→ **QUOTED PASSAGE**
* begin *
Julio Miguel de Vido (born December 26, 1949) is an Argentine politician who was Minister of Planning and Public Investment between 2003 and 2015.

Biography
De Vido was born in the City of Buenos Aires in 1949. Enrolling at the University of Buenos Aires School of Architecture and Urbanism, he graduated in 1974. He returned to the remote Province of Santa Cruz, and was named Works Director within the province's Housing and Urban Development Institute in 1988 by Justicialist Governor Héctor Marcelino García. He was promoted to the post of Provincial Highway Bureau Director in 1990.

The 1991 election of Río Gallegos Mayor Néstor Kirchner as Governor led to de Vido's appointment as Santa Cruz's Economy Minister, in which capacity he oversaw the investment of a US$535 million payout Kirchner negotiated for his oil-rich province when the State oil concern, YPF, was privatized in 1993. Julio de Vido was elected to the Argentine Lower House of Congress in the 1997 midterm elections. He returned to Santa Cruz Province halfway through his term, however, and was named Minister of Government by Governor Kirchner, securing de Vido's role as Kirchner's chief adviser.
* end *
→ **DATA SEGMENT**
* begin *
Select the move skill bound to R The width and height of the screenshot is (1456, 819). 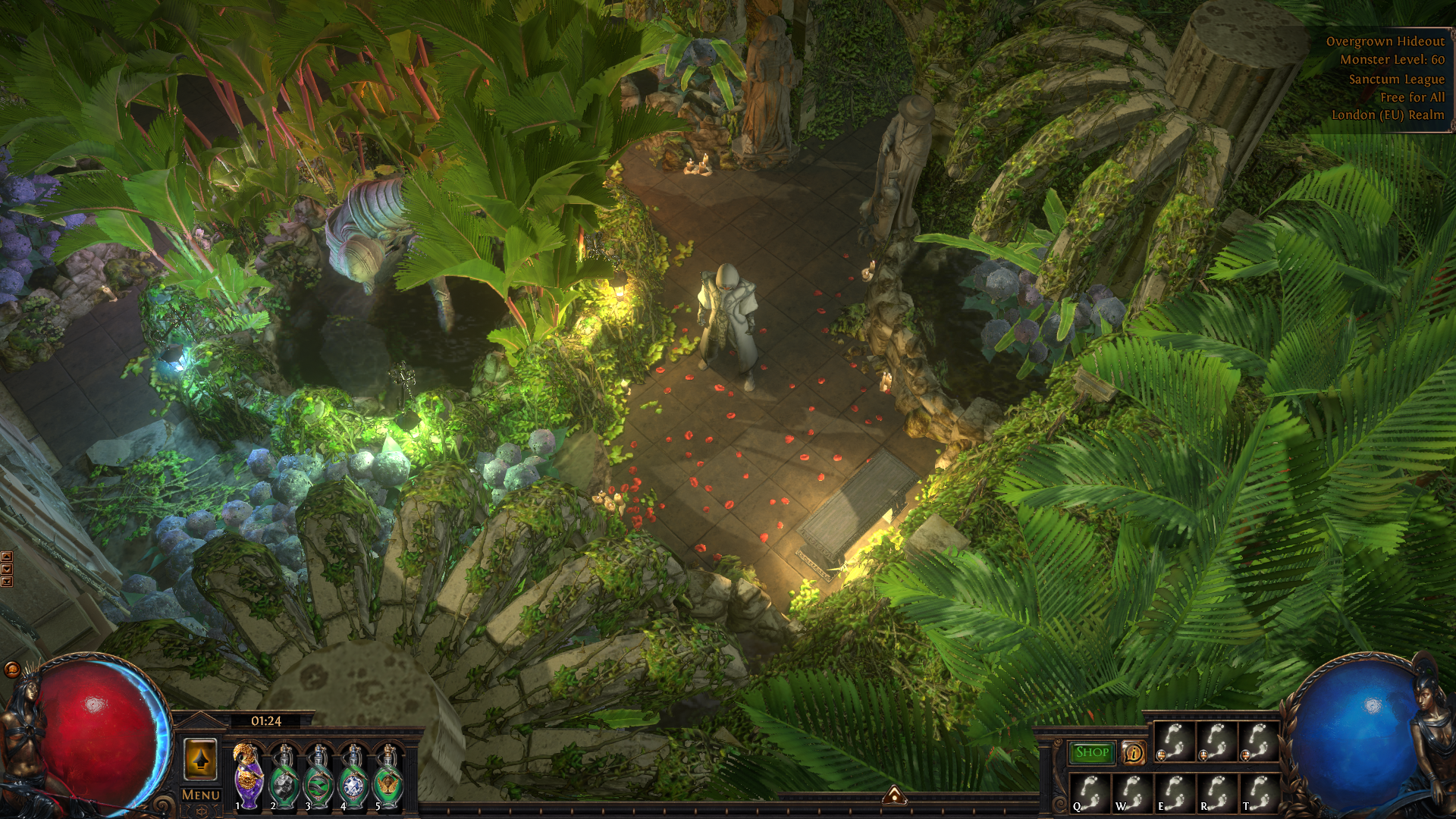[x=1216, y=792]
* end *
→ **TO BE DONE**
#1 Using the de Vido biography, decide whether each statement agrees with it. Answer yes or no and quote the deciding words.
(a) De Vido graduated from the University of Buenos Aires School of Architecture and Urbanism in 1974.
(b) De Vido became Provincial Highway Bureau Director in 1988.
(c) De Vido served his full term in the Argentine Lower House of Congress.
#2 Reproduce word for word everything in the de Vido biography from "The 1991 election" down to "Kirchner's chief adviser.".
#3 According to the de Vido biography, what led to de Vido being appointed Economy Minister of Santa Cruz? Answer in one to three sentences.

→ **ANSWERS FOR THE TASKS**
#1
(a) Yes: "he graduated in 1974."
(b) No: "He was promoted to the post of Provincial Highway Bureau Director in 1990."
(c) No: "He returned to Santa Cruz Province halfway through his term"

#2
The 1991 election of Río Gallegos Mayor Néstor Kirchner as Governor led to de Vido's appointment as Santa Cruz's Economy Minister, in which capacity he oversaw the investment of a US$535 million payout Kirchner negotiated for his oil-rich province when the State oil concern, YPF, was privatized in 1993. Julio de Vido was elected to the Argentine Lower House of Congress in the 1997 midterm elections. He returned to Santa Cruz Province halfway through his term, however, and was named Minister of Government by Governor Kirchner, securing de Vido's role as Kirchner's chief adviser.

#3 In 1991, Néstor Kirchner, then mayor of Río Gallegos, was elected governor of Santa Cruz. His election led to de Vido's appointment as the province's Economy Minister.